Un giorno il figlio gli fece notare che ormai era divenuto grande (diciott’anni), mentre il
padre si faceva sempre più anziano. Quindi gli propose di andare lui a Firenze per sbrigare i
suoi affari, e lo pregò di andare in città con lui un’ultima volta, per mostrargli la strada e la
città stessa. Filippo acconsentì con gioia, e una volta entrati in città il figlio, meravigliato da
tutti i palazzi, le case e le chiese, continuava a porgli domande su tutto ciò che vedeva. Ad un
certo punto passarono di fianco a un gruppo di giovani fanciulle, e il padre avvisò il figlio di
nn guardare, poiché “elle son mala cosa”. Al che il figlio chiese come si chiamassero, e il
padre, riluttante a rivelargli la verità, disse che quelle erano papere.
Nonostante gli avvisi del padre e il tentativo di repressione del desiderio, il fanciullo restò
incantato dalle gentildonne, e disse al padre che “a me non è ancora paruta vedere alcuna
cosa così bella” e che “se vi cal di me, fate che noi ce ne meniamo una colà su di queste
papere”. Il padre quindi, dopo aver rifiutato, si rese conto che la natura era più forte del suo
ingegno. Pertanto la morale è che è inutile tentare di rifuggire le pulsioni naturali, e che
quindi le critiche mosse a Boccaccio sono inutili.

La IV Giornata:
La IV Giornata è dedicata alle storie d’amore infelici, e non a caso ha come re Filostrato,
nome erroneamente interpretato dall’autore di Certaldo come “vinto d’amore”. In particolare
la tragicità della giornata è data dal trittico formato da I, V e IX Novella. In particolare
l’autore cerca qui di celebrare la fierezza d’animo delle donne, facendo prendere la via del
suicidio a tre eroine tragiche -Ghismunda, Ellisabetta e la moglie di messer Rossiglione-
distrutte dall’assassinio dei propri amanti da parte dei familiari.
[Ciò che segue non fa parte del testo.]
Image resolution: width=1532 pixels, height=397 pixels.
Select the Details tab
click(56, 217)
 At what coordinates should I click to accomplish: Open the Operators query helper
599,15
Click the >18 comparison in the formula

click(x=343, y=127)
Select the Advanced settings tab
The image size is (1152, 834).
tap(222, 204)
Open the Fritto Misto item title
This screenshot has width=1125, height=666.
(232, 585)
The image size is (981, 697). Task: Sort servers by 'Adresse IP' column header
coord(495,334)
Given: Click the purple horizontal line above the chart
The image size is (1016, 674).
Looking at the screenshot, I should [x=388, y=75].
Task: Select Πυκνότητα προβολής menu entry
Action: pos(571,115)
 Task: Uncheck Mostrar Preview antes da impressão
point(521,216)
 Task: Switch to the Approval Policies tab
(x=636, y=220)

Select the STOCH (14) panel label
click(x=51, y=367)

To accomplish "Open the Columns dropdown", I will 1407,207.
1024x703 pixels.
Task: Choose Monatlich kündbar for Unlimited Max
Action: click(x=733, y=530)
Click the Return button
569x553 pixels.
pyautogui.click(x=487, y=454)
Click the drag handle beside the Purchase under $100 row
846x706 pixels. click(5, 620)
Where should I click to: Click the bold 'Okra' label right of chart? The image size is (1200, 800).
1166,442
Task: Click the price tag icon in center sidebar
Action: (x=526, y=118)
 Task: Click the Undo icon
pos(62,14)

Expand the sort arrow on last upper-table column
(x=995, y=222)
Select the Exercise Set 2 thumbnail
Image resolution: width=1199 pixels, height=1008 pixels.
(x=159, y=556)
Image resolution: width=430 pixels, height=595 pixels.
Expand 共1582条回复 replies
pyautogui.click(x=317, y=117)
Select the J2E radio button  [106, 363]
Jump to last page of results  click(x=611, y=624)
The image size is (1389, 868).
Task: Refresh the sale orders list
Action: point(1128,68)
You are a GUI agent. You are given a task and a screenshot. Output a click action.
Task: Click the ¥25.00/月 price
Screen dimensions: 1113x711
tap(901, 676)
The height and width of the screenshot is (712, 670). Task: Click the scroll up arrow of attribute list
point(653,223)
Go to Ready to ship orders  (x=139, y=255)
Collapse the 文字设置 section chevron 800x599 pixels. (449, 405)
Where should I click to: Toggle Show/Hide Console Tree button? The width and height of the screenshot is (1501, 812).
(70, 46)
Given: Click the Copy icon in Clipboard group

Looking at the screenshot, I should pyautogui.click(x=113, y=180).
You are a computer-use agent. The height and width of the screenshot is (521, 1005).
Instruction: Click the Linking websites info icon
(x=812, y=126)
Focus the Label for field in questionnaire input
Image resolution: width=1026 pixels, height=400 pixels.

Con la V Novella viene anche
introdotto il carattere democratico dell’amore, che nobilita anche i non-nobili di sangue.
Motivi comici e d’avventura sono introdotti dalla II e dalla III Novella, con le storie di frate
Alberto (che per sedurre una donna si finge un angelo), e di tre coppie di amanti che si
rifugiano a Creta (una sola sopravviverà alle macchinazioni per gelosia, e si ritroverà
costretta a fuggire a Rodi). Infine la X Novella, di Dioneo, narra di come un amante può
scampare alla forca. Si verifica quindi una conclusione lieta in una giornata che altrimenti
sarebbe completamente dominata dalla tragedia.